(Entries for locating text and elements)

-- BEGIN --

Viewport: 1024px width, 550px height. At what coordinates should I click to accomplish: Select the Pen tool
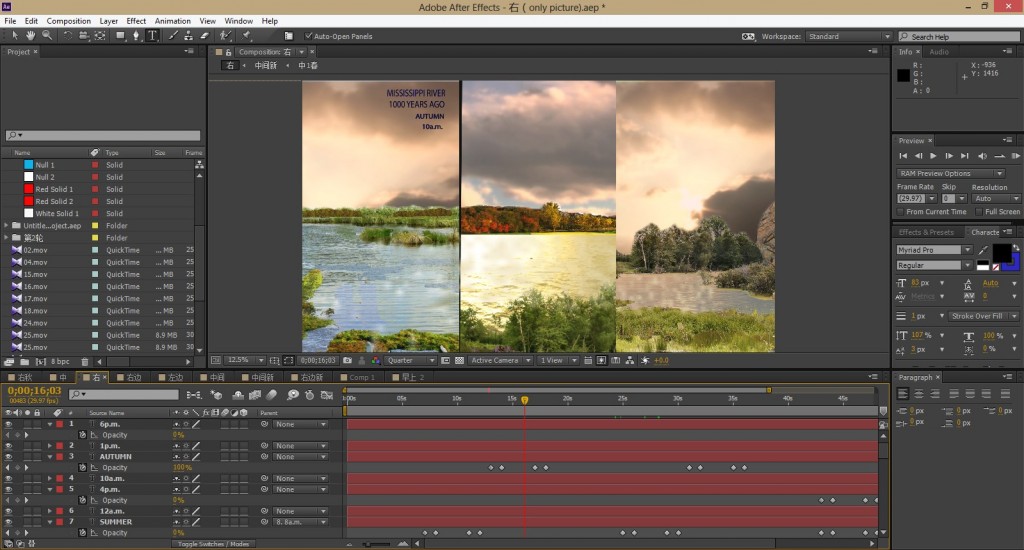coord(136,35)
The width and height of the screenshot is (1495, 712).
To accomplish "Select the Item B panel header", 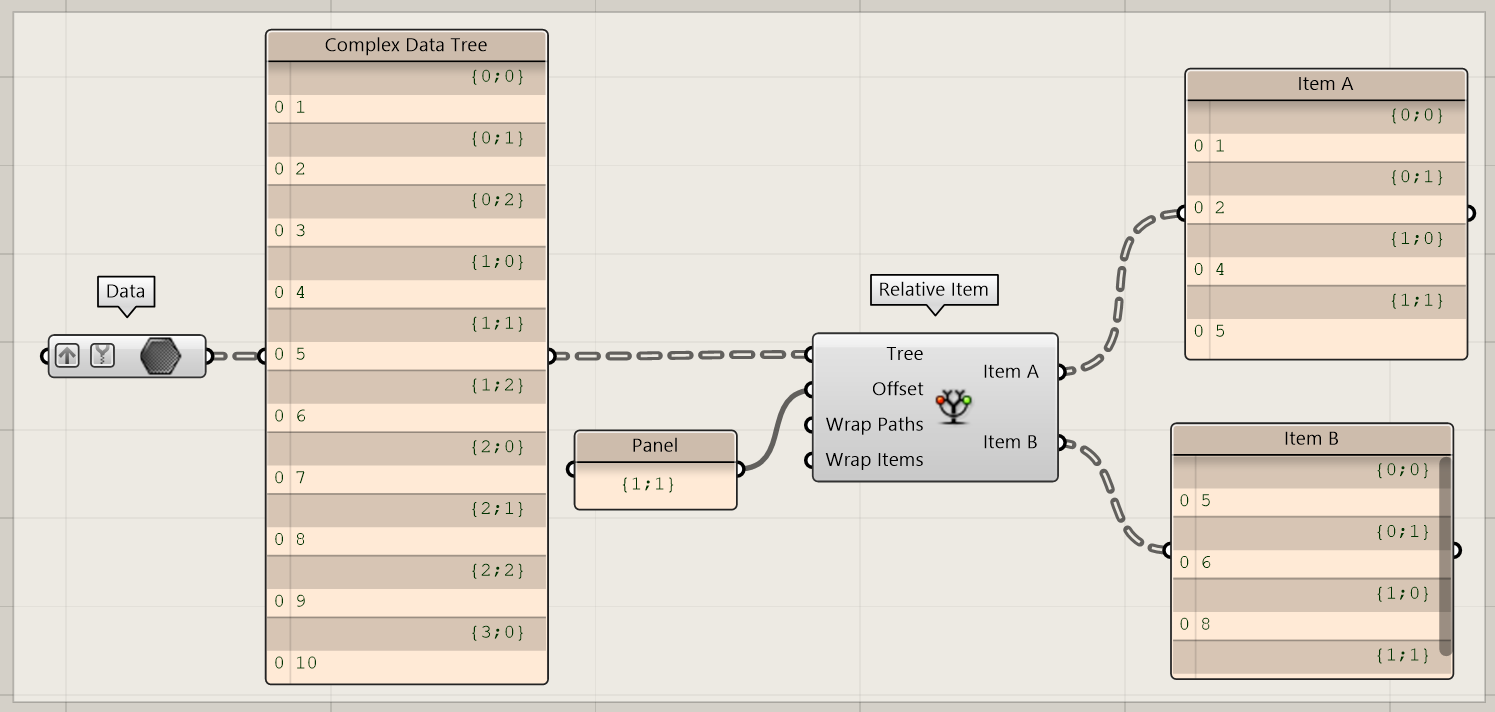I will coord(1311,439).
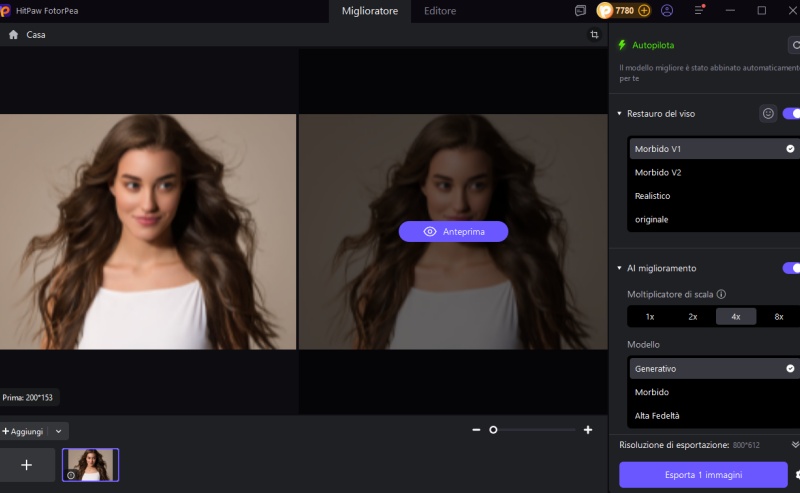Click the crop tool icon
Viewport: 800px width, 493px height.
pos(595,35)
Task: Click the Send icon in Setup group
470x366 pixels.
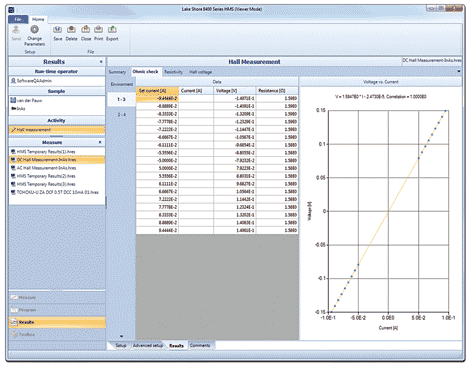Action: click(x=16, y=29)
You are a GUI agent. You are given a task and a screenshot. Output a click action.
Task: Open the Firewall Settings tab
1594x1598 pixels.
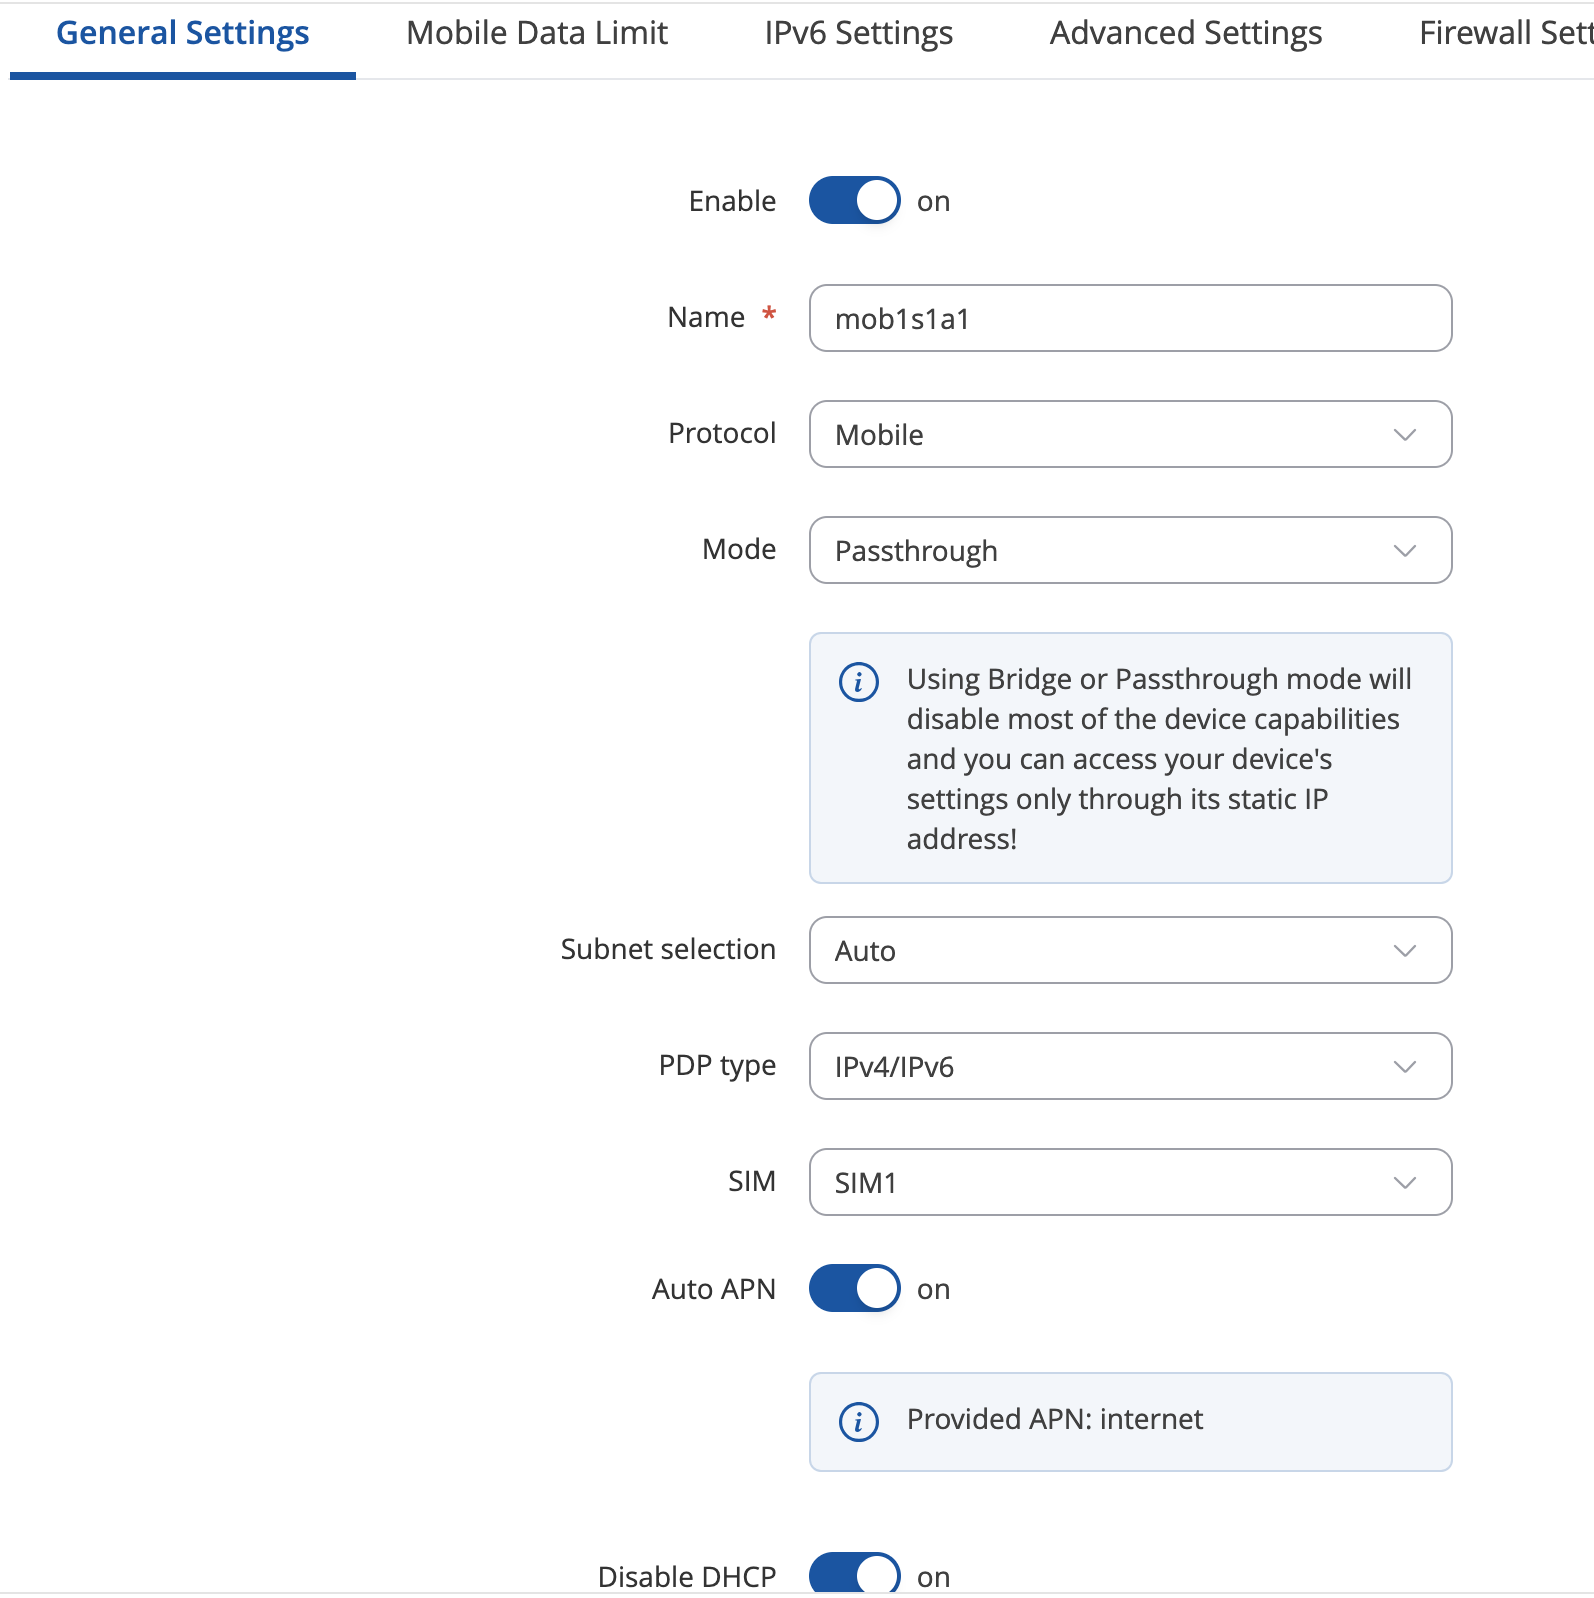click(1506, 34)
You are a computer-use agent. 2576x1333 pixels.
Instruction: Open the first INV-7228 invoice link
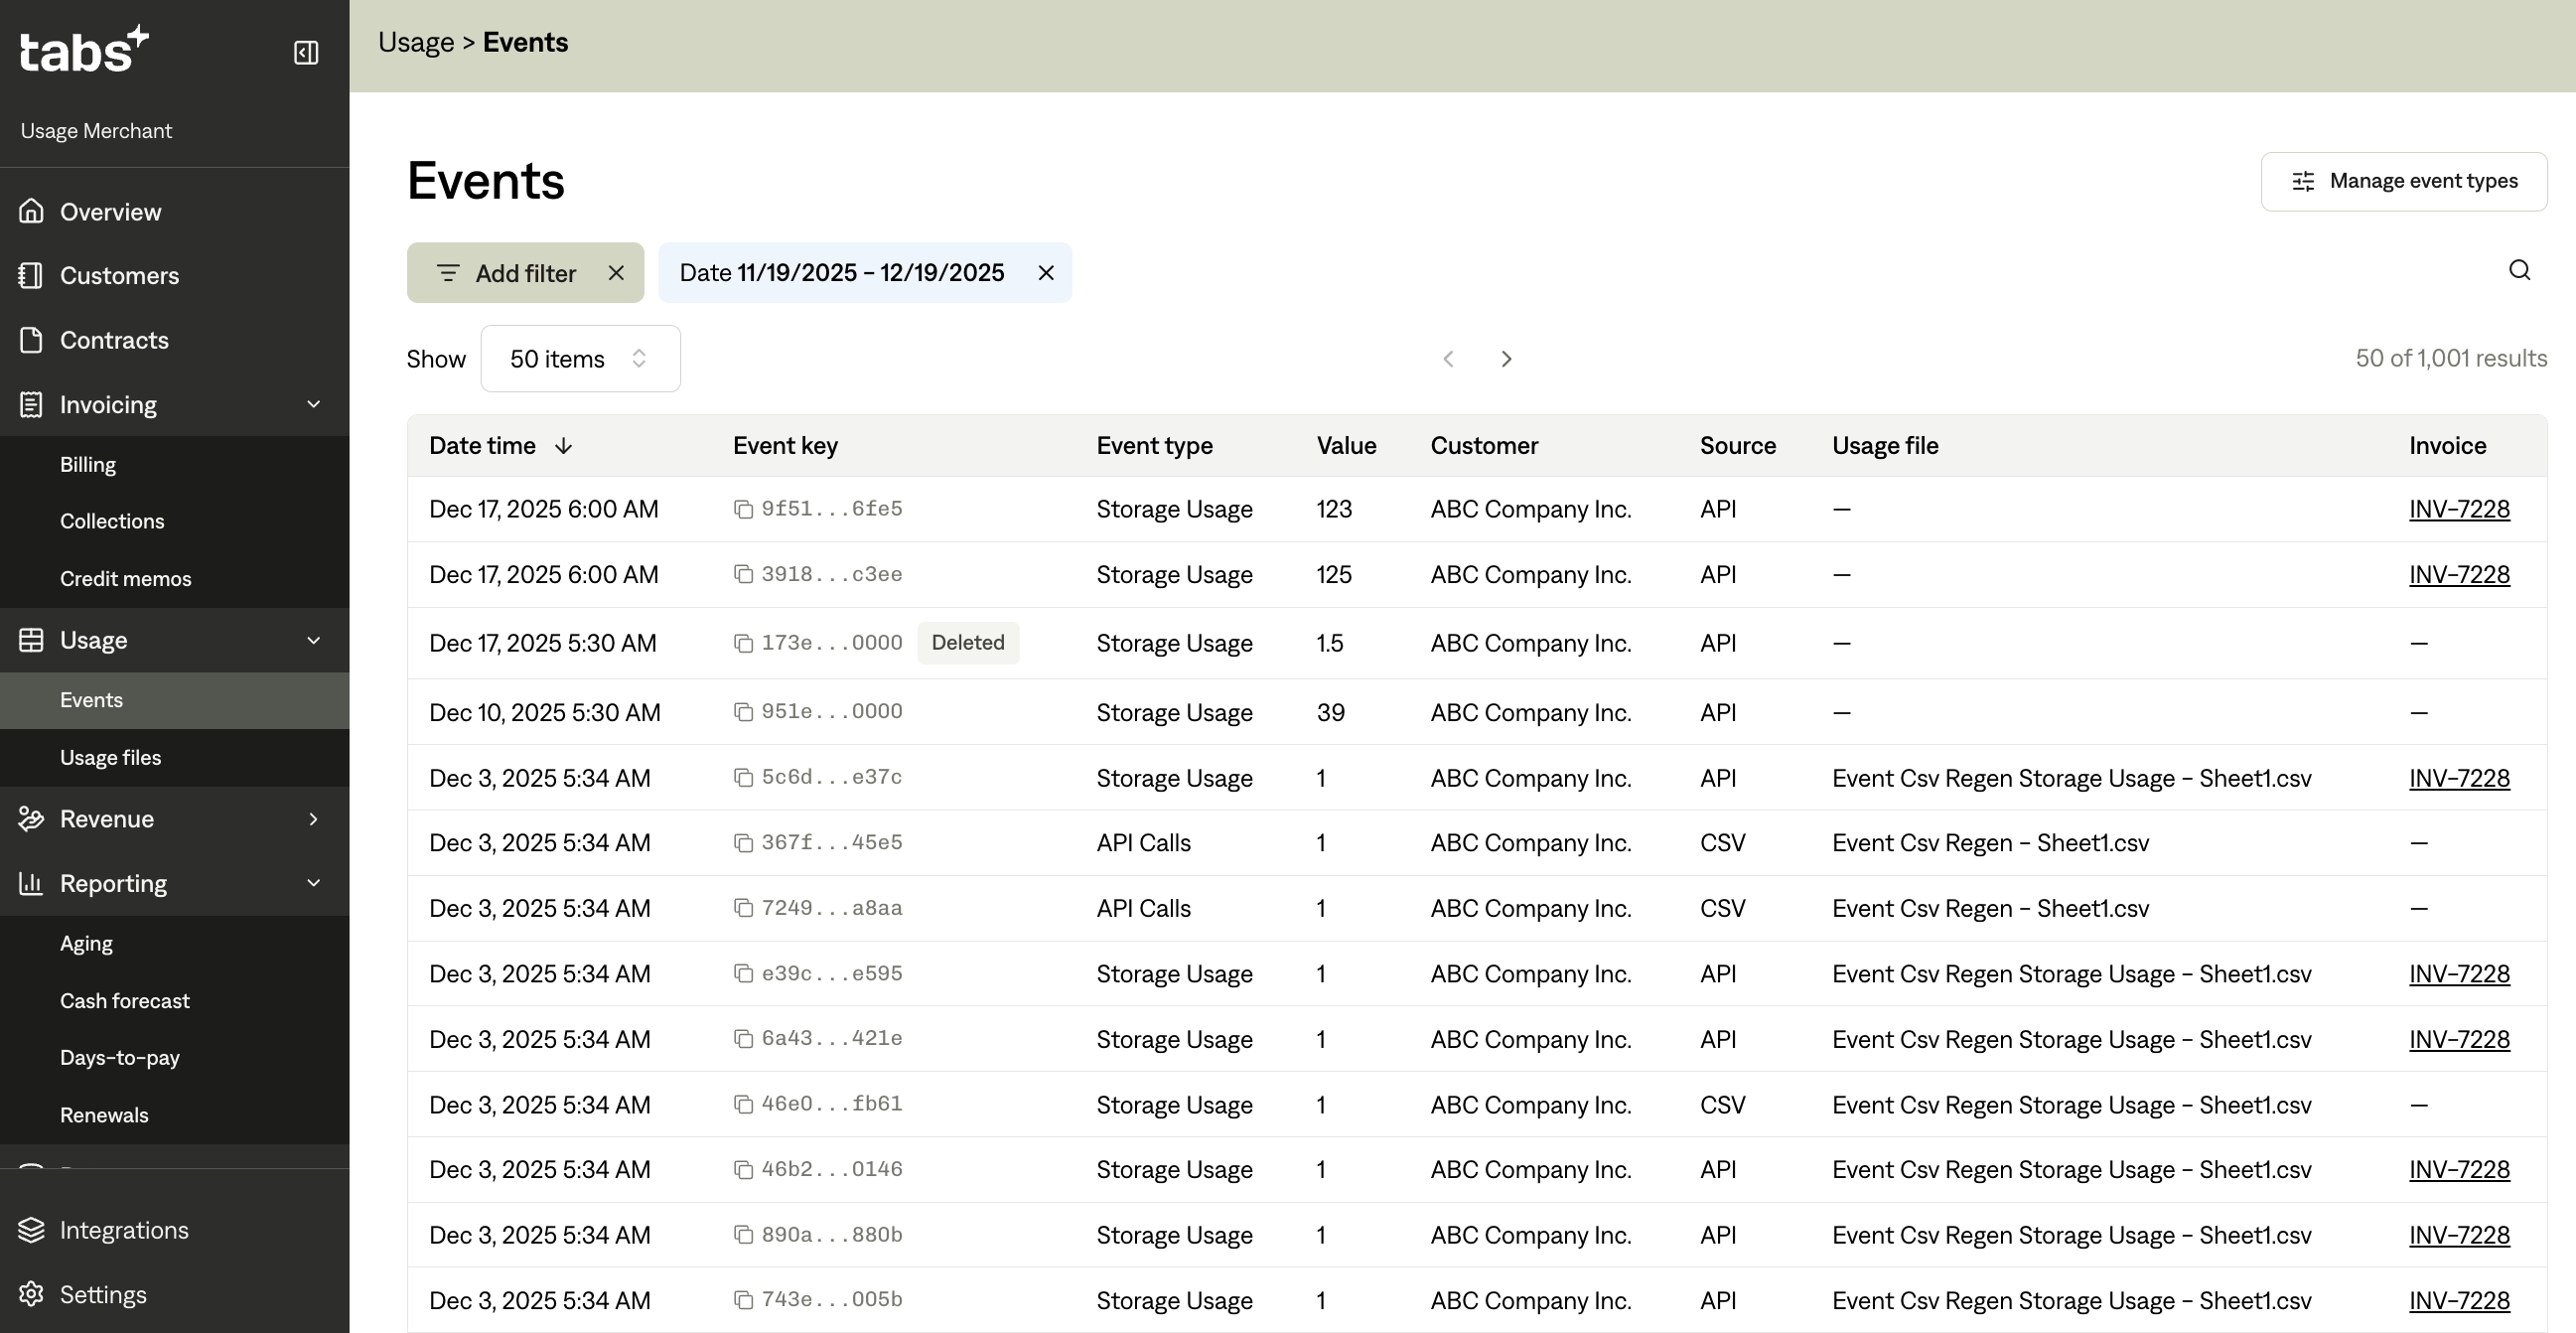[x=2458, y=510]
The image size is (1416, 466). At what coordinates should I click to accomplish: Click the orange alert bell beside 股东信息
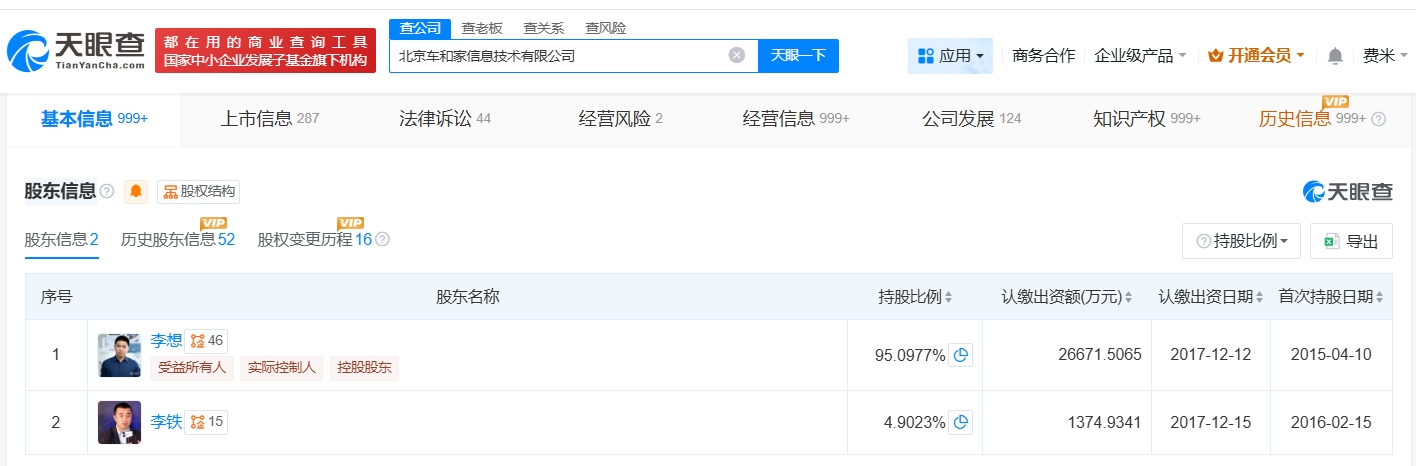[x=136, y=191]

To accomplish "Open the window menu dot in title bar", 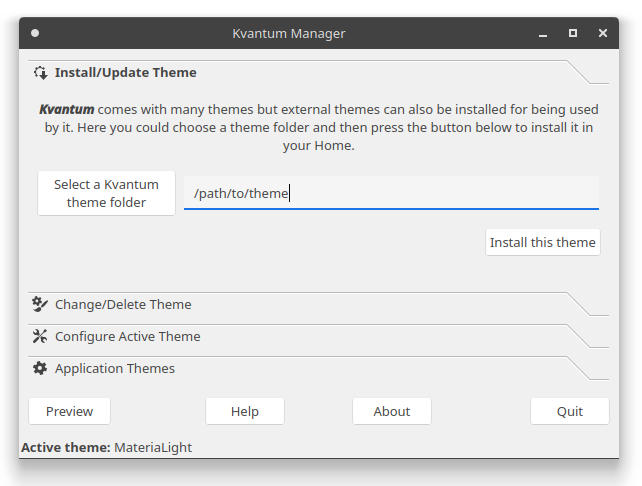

-- END --

**Written task:**
Write out everything from the line containing "You are a GUI" down to the end of the lines, switching "Firewall Settings" to "Network Settings" and changing nothing else. Leave the pictures out of your answer.

**Response to this task:**
You are a GUI agent. You are given a task and a screenshot. Output a click action.
Task: Open the Network Settings tab
1594x1598 pixels.
click(1506, 34)
You are a computer-use agent. 2576x1333 pixels.
Instruction: Open the first INV-7228 invoice link
[x=2458, y=510]
The image size is (1416, 466). At what coordinates should I click to accomplish: Click the orange alert bell beside 股东信息
[x=136, y=191]

To accomplish "Open the window menu dot in title bar", 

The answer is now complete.